Meta ended the third quarter of 2025 with another strong showing in users and revenue, though its profits took a sharp hit from a one-time tax charge and the continuing drag of its metaverse division.
The company’s total audience climbed to 3.54 billion daily users across Facebook, Instagram, WhatsApp, Messenger, and Threads, about 60 million more than the previous quarter. Revenue rose 26 percent year over year to reach $51.24 billion, a figure that marks Meta’s fastest growth rate since early 2024.

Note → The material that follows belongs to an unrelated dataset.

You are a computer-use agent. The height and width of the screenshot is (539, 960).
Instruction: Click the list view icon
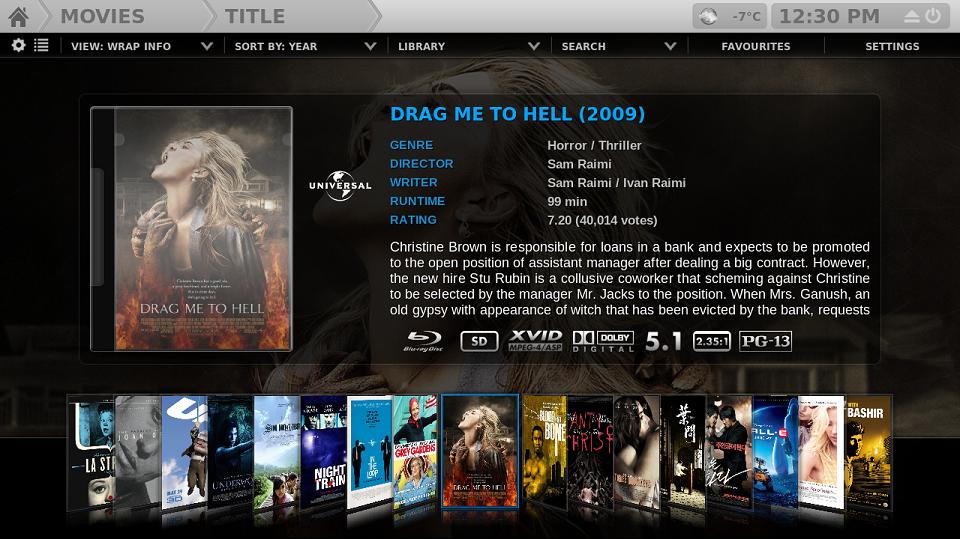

Behind the headline numbers, profit told a more complicated story. Net income fell to $2.7 billion, down sharply from $15.7 billion a year earlier, mostly because of a $15.9 billion non-cash tax adjustment related to new U.S. tax rules. Without that accounting hit, Meta’s adjusted earnings would have been closer to $18.6 billion, giving a 14 percent tax rate rather than 87 percent. Even so, the quarter underlined how costly Meta’s push into artificial intelligence and immersive computing has become.
A surge in AI spending and data power
Meta’s capital spending reached $19.4 billion in the quarter and is now expected to total between $70 billion and $72 billion for 2025, higher than earlier projections. Much of this money is flowing into new data centers, servers, and computing hardware needed to train and deploy large-scale AI systems. The company has already begun work on a $1.5 billion facility in El Paso, Texas, which will join its growing network of twenty-nine U.S. data sites.

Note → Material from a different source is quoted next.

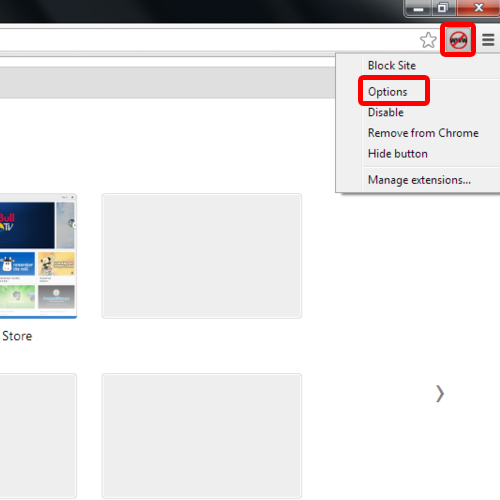
Task: Click the Store label under the thumbnail
Action: point(17,336)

Executives said they plan to build even greater computing capacity next year, both through Meta’s own infrastructure and contracts with major cloud providers. The spending reflects an aggressive effort to prepare for what the company calls the “superintelligence” phase of AI development. Meta’s leadership argues that overbuilding now will allow it to run ever-larger models for its recommendation engines, business chat tools, and consumer AI products without delay.
Reality Labs still deep in the red
The optimism around AI is not mirrored in Meta’s hardware division. Reality Labs, which makes Quest headsets and AI-enabled smart glasses, posted an operating loss of $4.4 billion in the quarter on $470 million in revenue. It was the unit’s twenty-third consecutive quarterly loss, pushing its cumulative deficit since 2020 beyond $70 billion.
The latest generation of Ray-Ban Display glasses sold briskly after their September launch, helped by new display features and a neural-based wrist controller. However, these early gains were nowhere near enough to offset the heavy research, manufacturing, and marketing costs tied to Meta’s long-term augmented-reality ambitions. The company warned investors that fourth-quarter sales for the division would likely fall below last year’s level because it did not introduce a new headset model in 2025 and retailers had already stocked up earlier for the holidays.
Threads and core apps fuel engagement
The rest of Meta’s portfolio continues to expand. Advertising, still the backbone of its business, brought in $50.1 billion during the quarter (about 97 percent of total revenue) with both ad impressions and average prices rising. The company credited improvements in its AI-based recommendation systems, which helped lift time spent on Facebook by 5 percent and on Threads by 10 percent.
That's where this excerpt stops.